As causas múltiplas de óbito não foram analisadas neste estudo, que considerou apenas a causa básica registrada nas declarações de óbito. Isto se tornou uma limitação deste estudo, por não se ter conhecimento de causas associadas à hipertensão arterial e outros estados mórbidos que possam ter também se relacionado aos óbitos.27 No futuro será necessário avaliar como estas doenças associadas às DHIP e DCBV evoluem ao longo do tempo.

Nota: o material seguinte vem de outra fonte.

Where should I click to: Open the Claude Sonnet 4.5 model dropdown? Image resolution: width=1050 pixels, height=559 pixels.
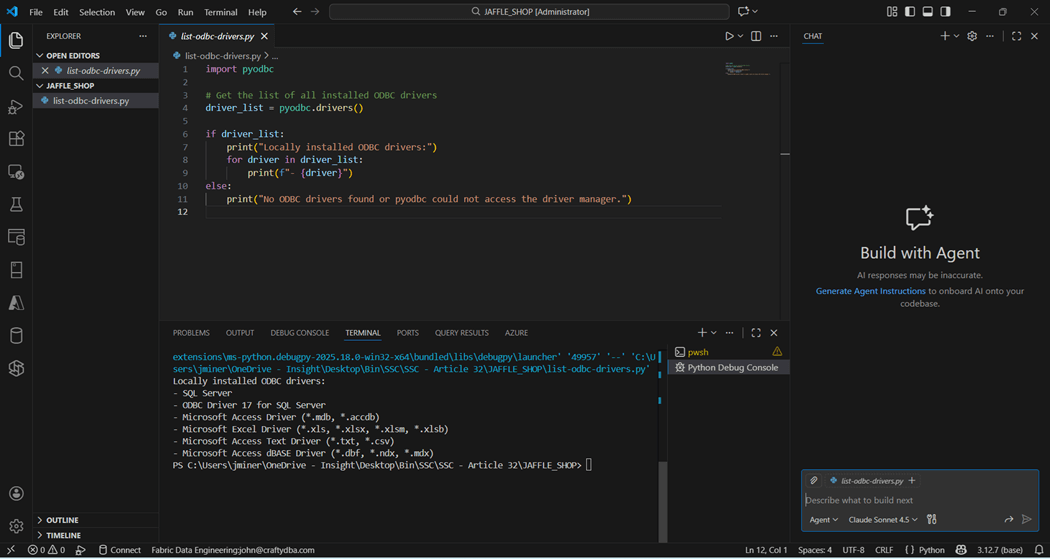coord(882,520)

Destaca-se também, que por tratar-se de um estudo sobre a causa básica de óbito, as falhas no preenchimento das declarações de óbito podem ter interferido na codificação adequada da causa de óbito. Como observado por Mendonça et al.30, um dos principais problemas encontrados no preenchimento das declarações é justamente o desconhecimento do médico declarante sobre a importância do correto preenchimento da cadeia de eventos que culminam no óbito.30 Entretanto, por representar um problema generalizado de preenchimento, possíveis falhas afetariam TC de óbito, e não apenas as DAC ou DCBV. Deve-se ressaltar que a redução das taxas de mortalidade por CMD pode representar melhora evolutiva no preenchimento das declarações de óbito no país.
Este estudo descreve a evolução da mortalidade por DAC, DCBV e DHIP no Brasil ao longo de um período recente de 32 anos, e mostra o crescimento da importância das DHIP como causas de óbito, ao contrário do que ocorre com a DCBV e até mesmo do conjunto maior, as DAC. Também evidencia que a mortalidade proporcional por DAC e DCBV nas mulheres foi maior do que nos homens, provavelmente devido à distribuição desigual entre os sexos das CE como causas de óbito, já que estas foram muito mais relevantes nos homens. Por fim, mostramos a necessidade de maior esclarecimento sobre a participação das DHIP nos óbitos para que se possa estimular reduções nas taxas de hipertensão arterial com a finalidade de evitar mortes a ela relacionadas, uma vez que a elevação em sua taxa de mortalidade não pode ser explicada em sua totalidade à luz dos conhecimentos atuais.